Increasing Antibiotic Resistance
According to the Centers for Disease Control & Prevention (CDC), nearly 2 million people in the United States acquire bacterial infections during their hospital stay annually, and over 70% of the bacteria that cause these infections are resistant to at least one of the drugs normally used to treat them.1 These drug-resistant bacteria include not only well-known offenders such as methicillin-resistant Staphylococcus aureus (MRSA) and Pseudomonas aeruginosa, but also strains of Klebsiella pneumoniae that have developed resistance to all available beta-lactams.2 For some organisms, clinicians have been forced to turn to polymyxins, an older class of antibiotics that was previously abandoned, in lieu of the “safer” aminoglycosides.3
Resistance in the community setting is just as concerning. In one national cohort, community-associated MRSA was the most common identified cause of skin infections among patients who visited emergency rooms.4 Common pathogens seen in the community setting such as Escherichia coli and Neisseria gonorrhoeae have become resistant to fluoroquinolones, agents that were considered first-line therapies for infections caused by these pathogens in the past.5,6
Possibly more unsettling than the increase in antibiotic resistance is the decrease in antibiotic research and development. As of 2009, no new classes of antibiotics were in late-stage development, and only 16 antibiotics are in late-stage development at all.2 Not all of these 16 agents will be approved, as evidenced by the fact that of the six that have undergone FDA review, only two were approved (telavancin and ceftaroline). The oxazolidinones (linezolid) in 2000 and the lipopeptides (daptomycin) in 2003 were the only novel systemic antibiotic classes developed since 1968.7
There are many reasons for the lack of antibiotic development. Antibiotics are typically only taken for days at a time, which does not guarantee substantial profit for drug companies.
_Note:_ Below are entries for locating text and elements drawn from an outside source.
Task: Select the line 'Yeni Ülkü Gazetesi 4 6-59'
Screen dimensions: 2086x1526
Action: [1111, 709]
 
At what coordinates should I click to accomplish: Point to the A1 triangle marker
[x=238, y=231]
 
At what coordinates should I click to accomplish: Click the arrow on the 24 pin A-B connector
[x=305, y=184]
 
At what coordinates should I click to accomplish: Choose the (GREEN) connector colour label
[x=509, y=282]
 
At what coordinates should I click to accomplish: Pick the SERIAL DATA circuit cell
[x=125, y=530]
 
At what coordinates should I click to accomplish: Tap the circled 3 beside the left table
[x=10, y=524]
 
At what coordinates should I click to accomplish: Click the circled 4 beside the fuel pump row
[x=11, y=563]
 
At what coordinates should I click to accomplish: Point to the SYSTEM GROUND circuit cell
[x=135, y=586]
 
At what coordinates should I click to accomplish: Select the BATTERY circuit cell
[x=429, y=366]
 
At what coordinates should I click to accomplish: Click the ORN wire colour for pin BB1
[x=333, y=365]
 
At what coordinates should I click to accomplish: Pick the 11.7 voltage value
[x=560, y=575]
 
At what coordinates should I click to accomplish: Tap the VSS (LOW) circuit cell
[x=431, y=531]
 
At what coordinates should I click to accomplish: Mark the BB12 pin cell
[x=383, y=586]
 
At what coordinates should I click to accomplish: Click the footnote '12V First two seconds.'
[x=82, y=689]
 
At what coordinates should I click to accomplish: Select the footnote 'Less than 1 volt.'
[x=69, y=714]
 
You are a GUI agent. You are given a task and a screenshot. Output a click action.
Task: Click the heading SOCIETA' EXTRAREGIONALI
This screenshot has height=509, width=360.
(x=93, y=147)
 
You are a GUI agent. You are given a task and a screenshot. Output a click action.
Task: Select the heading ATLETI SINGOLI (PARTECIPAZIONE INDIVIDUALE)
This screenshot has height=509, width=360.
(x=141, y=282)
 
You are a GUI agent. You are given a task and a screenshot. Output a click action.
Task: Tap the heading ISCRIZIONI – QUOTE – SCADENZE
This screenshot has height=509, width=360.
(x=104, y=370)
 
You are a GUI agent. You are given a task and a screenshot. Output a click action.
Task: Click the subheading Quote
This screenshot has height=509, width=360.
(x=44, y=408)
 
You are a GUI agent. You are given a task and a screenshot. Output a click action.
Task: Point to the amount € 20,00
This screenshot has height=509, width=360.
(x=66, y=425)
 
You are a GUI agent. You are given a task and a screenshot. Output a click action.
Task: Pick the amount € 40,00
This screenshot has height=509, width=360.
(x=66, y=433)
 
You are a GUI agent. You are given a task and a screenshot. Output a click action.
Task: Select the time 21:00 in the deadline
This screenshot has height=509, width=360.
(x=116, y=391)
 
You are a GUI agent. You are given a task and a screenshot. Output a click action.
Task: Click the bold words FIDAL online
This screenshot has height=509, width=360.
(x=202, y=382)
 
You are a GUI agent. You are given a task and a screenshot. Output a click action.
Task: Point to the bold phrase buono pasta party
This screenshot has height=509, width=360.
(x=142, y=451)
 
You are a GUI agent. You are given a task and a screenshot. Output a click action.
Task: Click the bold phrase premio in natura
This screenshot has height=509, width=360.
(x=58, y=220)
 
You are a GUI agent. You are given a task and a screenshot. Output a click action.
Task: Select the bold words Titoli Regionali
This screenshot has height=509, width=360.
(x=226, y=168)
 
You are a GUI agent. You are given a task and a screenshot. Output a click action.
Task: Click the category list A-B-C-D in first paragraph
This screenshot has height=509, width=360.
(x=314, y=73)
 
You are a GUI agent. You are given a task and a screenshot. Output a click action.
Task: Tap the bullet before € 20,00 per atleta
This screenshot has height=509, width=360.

When antibiotics are approved, the natural inclination of many practitioners is to reserve them for more resistant or serious infections, which ironically compounds the economic disincentive for further antibiotic development. Additionally, clinical trials for antibiotics are not easily conducted. As antibiotics must be given acutely for most infections, prior antimicrobial use significantly confounds any measurable benefit. Also, since multiple organisms can cause most infections, companies seeking approval for candidate antibiotics often must include other antibiotics in combination with the candidate drug in clinical trials, which may contribute to the therapeutic effect and make the effect of the candidate antibiotic difficult to measure. The difficulty in finding patients with infections caused by microorganisms of interest is another concern. This issue was recently demonstrated by a trial of linezolid (Zyvox-Pfizer, Inc.) in MRSA pneumonia, where ~1,200 patients were enrolled and treated to find ~400 that were eligible, and the number of patients screened was likely even higher.8 Antibiotics must be studied for each infection in which they are indicated, which presents the issue of small sample sizes since infections are not typically chronic or nearly as widespread as diseases such as hypertension.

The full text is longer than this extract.